Made our first stop at the Dibble Creek Beaver Dam.  Although most of it is well concealed in the summer growth of cattails, a narrow channel led up to the dam with  the lodge just 20 feet on the other side.  The dam that we could see was exceptionally well packed with mud and holding back about 15-18 inches of water - noting that this is low tide.

We continued up the west side of the cove and on into the Salmon River, where we soon spotted a mature Bald Eagle heading up river away from us.  Also saw some Great Egrets, more Osprey, and a couple of Great Blue Herons.  


Took the back channel around the first island, which just had enough water for passage, and then the narrow back channel around the island below the Leesville Bridge, which also had just barely enough water.  Paddled up to the dam.  Very little current today...scraped a couple of rocks, and then headed back down the main channel.  Flushed and immature Bald Eagle somewhere in there, as well.  Came across a white tail deer splashing through the cattails at the top of the cove as we headed over toward the Moodus.


We took a short run up the Moodus, not quite getting to the 90 degree bend below Johnsonville.  We had to cross one low beaver dam to get there, but the second dam would require too much work considering that above it we would run out of water in about a hundred yards.
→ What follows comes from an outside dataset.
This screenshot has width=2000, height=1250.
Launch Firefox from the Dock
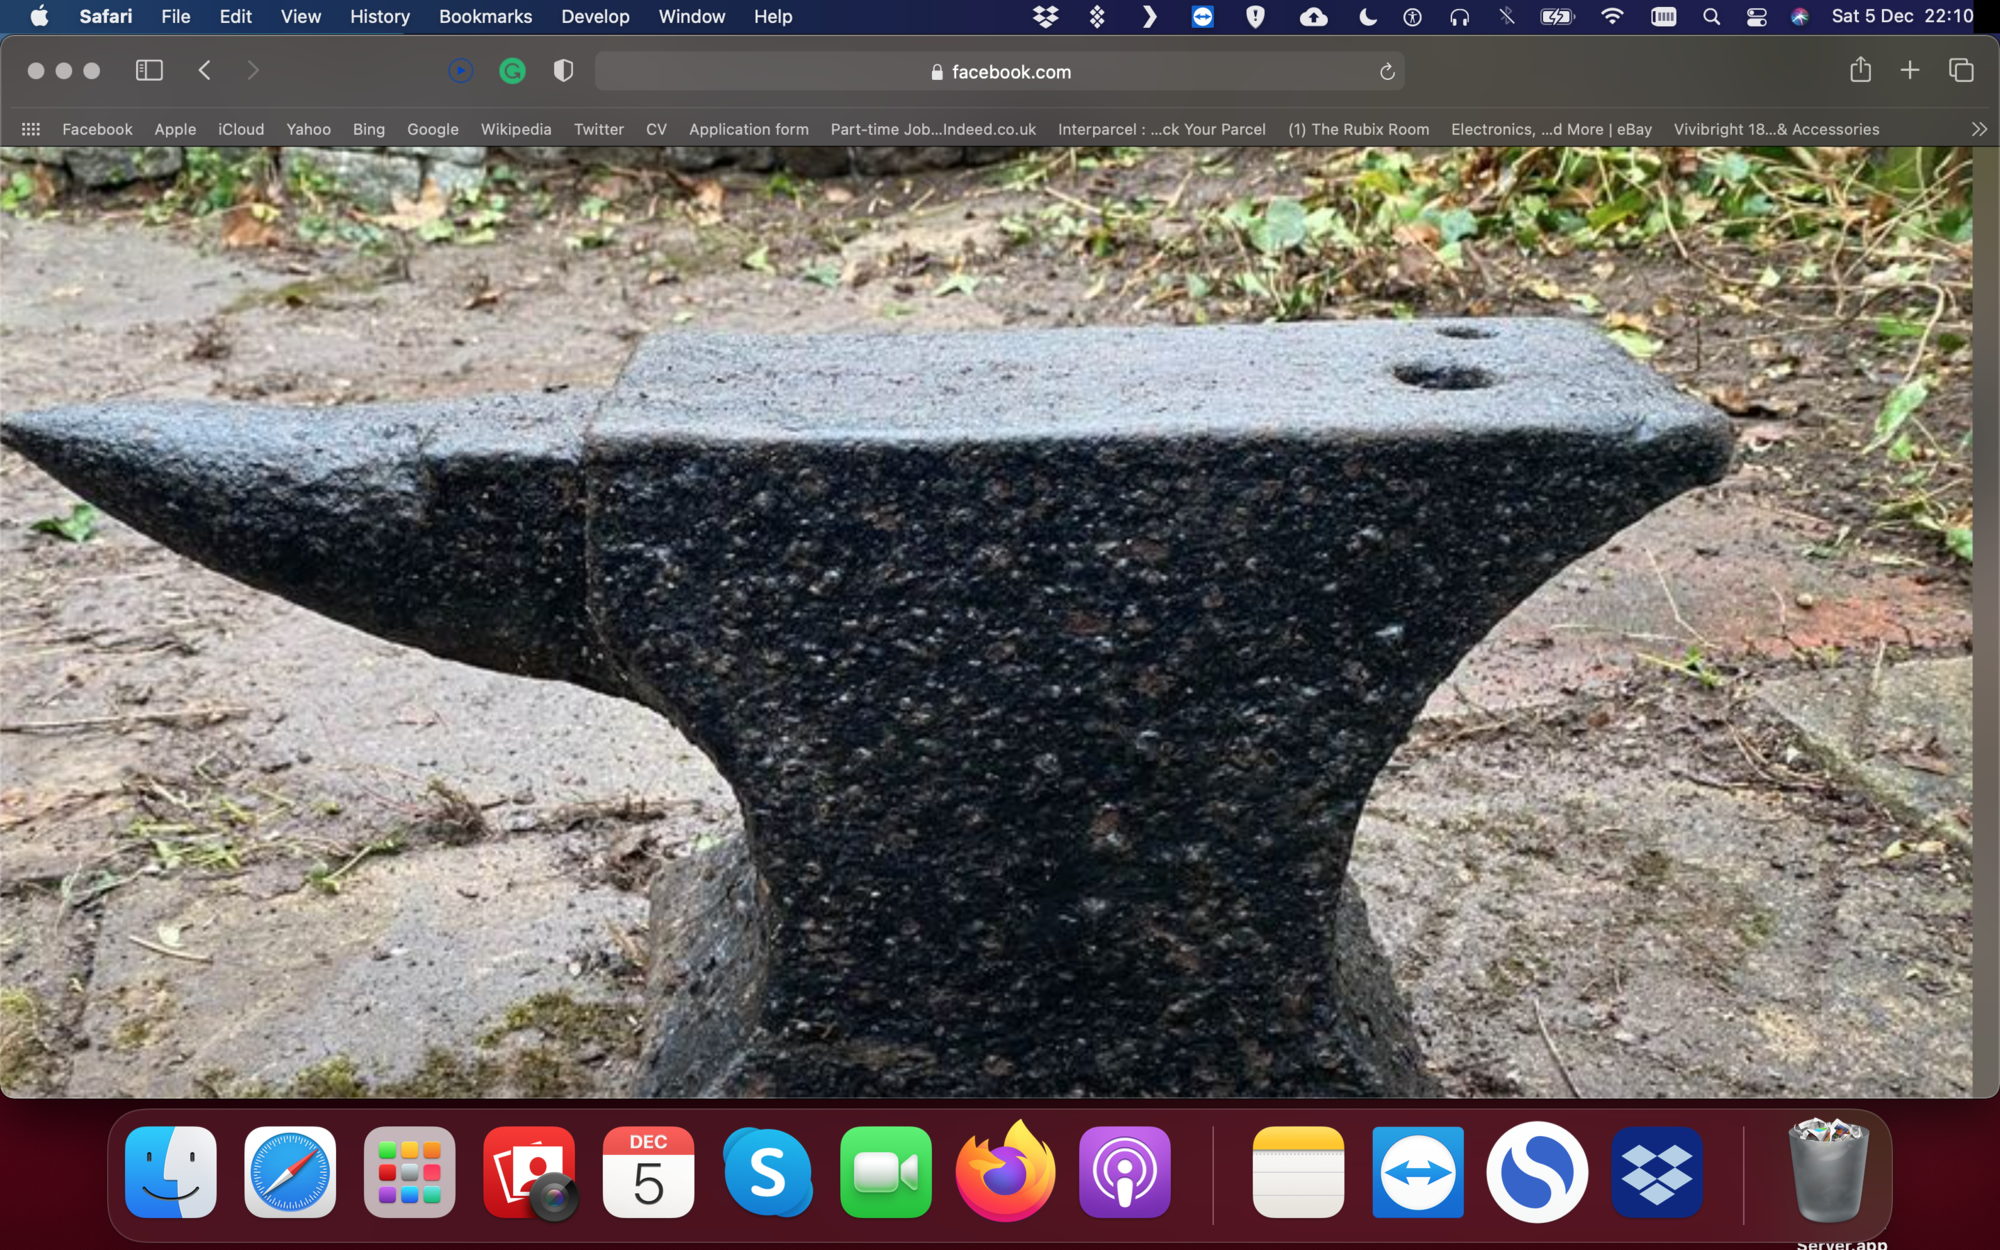[1005, 1172]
Headed back out following the east shore.  Saw not a single person on the water until we got back to the launch. 

Friday, June 26, 2026

Out and Back Between the High Bridges

I put in under the big highway.  It is overcast and humid although with the temperature still in the 70's, it is not uncomfortable, and there is little wind.  I head right across the river just downstream of the railroad drawbridge and follow the west shore up into the quad islands.  The tide is dropping and there is a stiff current in places.  I flush several Yellow Crowned Night Herons, one of which flies three circles around me all the time scolding me. 


I cross over to the east side below Fowler Island and continue up until reaching the high Merritt bridge, where I cross back to the west shore.  There are surprisingly few boats in the river on what is a pleasant Friday afternoon. Go figure.  It is an easy paddle back with the current behind me. 

I head back through the islands, passing around the west side of Peacock Island, where I flush a few more Yellow Crowned Night Herons.  I also spot a family of Mute Swans.  They have 6 cygnets, 3 of which are white. 

Cygnets are usually gray and I have only seen a single white in any brood before. I cross back from the bottom of the islands and take out.

Thursday, June 25, 2026

Shephaug Redux

S and I set out from Pond Brook on a calm somewhat humid and warm day.  Tranquil would be a good adjective. There were clouds, but just enough to shield the day from the sun without making it seem cloudy.


We paddled down Pond Brook, which is a cove ever since this section of the river was dammed about 70 years ago.  At the main river, we cross straight away and follow the shoreline down and around the point into the Shephaug.  There are some kayakers and boaters, but almost all of them are fishing and they don't move about very much.

We paddle, we talk, and we relax.  Such calm conditions can almost lull one to sleep.  It seems that the wildlife might agree with us. We see some high soaring Vultures, a few Osprey and Ducks, a junior high school field trip of Canada Geese, and S spots a white tail deer in the orchard of the old house above the wide place.  We don't see any Eagles today.

We turn back about a half mile below the cascades, both of us already feeling quite washed out.

Wednesday, June 24, 2026

Restlessness

I set out from Indian Well.  I got a late start, but the motivation for the day was restlessness.  It was about 80F, sunny, and with a north wind of about 10mph.  It was windier at the coast, which did influence my decision for heading to this section of river, being a few miles inland as well as set in a valley. 

I headed upriver for about 45 minutes, spotting one immature Bald Eagle, some Canada Geese and a Common Merganser with three ducklings.   I then turned and headed back.